Besson, infatti, opta per un remix sgangherato. Vlad III diventa II, offrendosi perciò a un corto circuito che rimodula il peso storico, epico, filologico e leggendario del voivoda/conte divenuto “mostro” a seguito delle sue vicende narrate di volta in volta dagli avversari polacchi, russi, turchi o ungheresi per un personaggio che, vissuto nella penombra della diceria, ha maturato un fascino ondivago tra crudeltà e nobiltà e da cui, per farla breve, sarebbe derivata tutta la mitologia sessuale di impalature turche e demonizzazioni veneree giunte fino a noi. Ma, in fin dei conti, quel numeretto romano non influisce sull’economia del racconto, anche perché le stesse ascendenze stokeriane sono di fatto sfocate.
La domanda che però ci si pone è: volendo rendere l’esergo storico del tutto libero, perché non affrancarsi veramente da tutti gli antecedenti? Ma probabilmente lo scopo di Besson non è questo e la proposta finale risulta perciò indecisa qui e prolissa lì, fragilmente basata sull’etere di snodi narrativi sospesi tra momenti di nulla parlato. Anche il costrutto fumettistico che in altri tempi avrebbe magnificato le posizioni pop del regista qui risulta poco brillante. Altrove, in passato, la stessa proposta si rivelò discussa – certo – ma anche coraggiosa (vedi Giovanna d’Arco, 1999), capace magari di far sbuffare un Roger Ebert, però anche di lasciar suppurare un’identità autoriale ben definita. Qui non succede: abbandonata la pellicola, avviene una resa al nuovo tecnologico, quella stessa incapacità di utilizzo del digitale che ha precedentemente colpito altri illustri boomers del grande cinema, da Spielberg ad Avati.

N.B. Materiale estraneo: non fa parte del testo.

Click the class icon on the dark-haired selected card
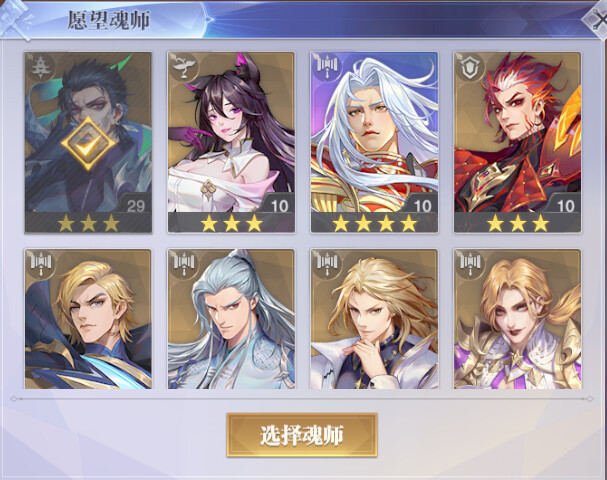607x480 pixels. click(x=40, y=67)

Così, se in effetti anche il precedente Dogman (2024) mostrava questo “difetto tecnologico”, ma funzionava in quanto opera di scrittura asservita all’interpretazione magistrale di Caleb Landry Jones, in Dracula: a love tale lo stesso interprete soccombe sotto gli strali di una Parigi senza senso, di gargoyles favolistici in CGI, di un ammicco risibile a Patrick Süskind, di un’indecisione di registro mascherata da pastiche, di una Matilde De Angelis che sembra uscita da una puntata de La Tata. E così via, giù, fino alla conclusione assurda ordita da un grande Christoph Waltz, che ci fa attizzare all’idea di ciò che avrebbe potuto essere: Van Helsing.
Ironico poi che lo stesso Waltz compaia anche nel Frankenstein di Del Toro, in un trait d’union che sembrerebbe ammiccare all’operazione Columbia vista all’inizio, senza però riuscire a essere altrettanto miliare. Ma pazienza: stasera ci rivedremo Frankenstein di Mary Shelley in VHS, con Branagh che sembra voler conquistare Azincourt mentre dà corrente alla testa di De Niro. Oppure, non volendo fare troppo i passatisti, potremmo accontentarci anche del tanto discusso Nosferatu di Eggers (2024). Il Dracula di Coppola per oggi possiamo anche tralasciarlo, tanto lo sappiamo a memoria. Per adesso è ancora quello “definitivo”.